1911 novella by Leo Tolstoy

"The Devil" (Дьявол) is a novella by Leo Tolstoy. It was written in 1889, given an alternative ending in 1909, but published only posthumously in 1911. Like Tolstoy's The Kreutzer Sonata, written around the same time, "The Devil" deals with the consequences of sexual emotion.

==Plot summary==
Two young men, Eugene Irtenev and his brother, are left a large inheritance after the death of their father. However, the inheritance is saddled with debts, and the brothers must decide whether or not to accept it. Eugene accepts the inheritance and buys off his brother's portion, thinking that he can sell off large tracts of land while making improvements to the rest. Living alone with his mother while working on the farm, Eugene misses the relations he had with women while living in St. Petersburg. He inquires around the village, and the watchman introduces Eugene to a local peasant named Stepanida whose husband lives away in the city. For several months Eugene and Stepanida have encounters, with Eugene paying her each time. Eventually, Eugene's mother thinks it is time for him to get married, preferably to an heiress who will help them with their debts. To her disappointment, Eugene falls in love with Liza Annenskaya, a charming middle-class girl, and they are married after Eugene breaks off relations with Stepanida.

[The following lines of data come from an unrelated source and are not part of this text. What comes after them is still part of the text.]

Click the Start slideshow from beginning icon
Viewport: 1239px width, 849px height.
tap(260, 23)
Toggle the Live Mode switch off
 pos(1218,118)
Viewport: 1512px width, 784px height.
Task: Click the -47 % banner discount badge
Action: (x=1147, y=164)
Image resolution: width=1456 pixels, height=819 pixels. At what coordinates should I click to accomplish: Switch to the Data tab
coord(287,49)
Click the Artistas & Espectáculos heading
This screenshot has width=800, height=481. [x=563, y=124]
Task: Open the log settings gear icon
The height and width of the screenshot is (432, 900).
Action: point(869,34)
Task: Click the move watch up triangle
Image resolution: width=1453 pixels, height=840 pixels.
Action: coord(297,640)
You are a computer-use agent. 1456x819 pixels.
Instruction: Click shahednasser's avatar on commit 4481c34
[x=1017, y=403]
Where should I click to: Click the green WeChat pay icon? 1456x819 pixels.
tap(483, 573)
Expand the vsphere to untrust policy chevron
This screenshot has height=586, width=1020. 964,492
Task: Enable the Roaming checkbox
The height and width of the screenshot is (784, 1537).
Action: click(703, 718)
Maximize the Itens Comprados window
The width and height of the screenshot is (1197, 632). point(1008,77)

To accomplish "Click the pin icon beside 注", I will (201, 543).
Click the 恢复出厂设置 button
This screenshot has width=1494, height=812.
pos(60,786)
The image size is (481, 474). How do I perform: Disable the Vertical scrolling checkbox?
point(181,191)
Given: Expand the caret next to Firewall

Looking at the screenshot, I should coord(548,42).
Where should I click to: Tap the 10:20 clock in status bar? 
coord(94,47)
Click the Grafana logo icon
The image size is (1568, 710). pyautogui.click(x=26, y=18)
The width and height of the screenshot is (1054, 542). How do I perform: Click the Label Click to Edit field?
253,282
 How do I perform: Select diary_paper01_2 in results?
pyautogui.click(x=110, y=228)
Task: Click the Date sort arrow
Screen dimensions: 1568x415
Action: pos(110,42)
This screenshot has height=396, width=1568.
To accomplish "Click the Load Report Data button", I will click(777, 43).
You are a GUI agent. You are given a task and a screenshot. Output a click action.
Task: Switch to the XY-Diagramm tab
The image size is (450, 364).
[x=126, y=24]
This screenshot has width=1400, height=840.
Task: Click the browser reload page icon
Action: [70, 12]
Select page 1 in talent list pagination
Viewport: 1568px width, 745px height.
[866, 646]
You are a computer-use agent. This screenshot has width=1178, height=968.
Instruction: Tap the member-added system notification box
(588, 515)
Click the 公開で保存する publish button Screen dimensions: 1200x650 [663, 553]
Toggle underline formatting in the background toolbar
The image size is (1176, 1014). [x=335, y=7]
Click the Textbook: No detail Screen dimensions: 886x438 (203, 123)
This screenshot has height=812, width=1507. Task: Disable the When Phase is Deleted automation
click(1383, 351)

After a year of marriage, Liza employs two peasant women to help with cleaning the estate. One of them is Stepanida. When Eugene notices her, all the passion for her that he thought was forgotten comes rushing back. He can't stop thinking about her and decides that she must be sent away. Liza later suffers a harmful fall while pregnant, and Eugene takes her for a rest cure to Crimea for two months on doctor's orders. She gives birth to a daughter, and Eugene's financial prospects are starting to look promising. His estate is described as being in the best working condition it has ever been, and he thinks he is finally happy.

At a village festival, Eugene notices Stepanida dancing, and their glances re-awaken his desire. Tormented by lust, he thinks of resuming relations with her, but realizes that the affair would cause too much of a scandal. Eugene says of Stepanida, "Really, she is--a devil. Simply a devil. She has possessed herself of me against my own will." He convinces himself that there are only two options: to kill Stepanida, or to kill his wife and run off with Stepanida. Eugene then thinks of a third option, which is to commit suicide. When his family finds him dead of a revolver shot, they cannot understand why he killed himself since, although he was evidently tormented, he did not confide in his closest relatives.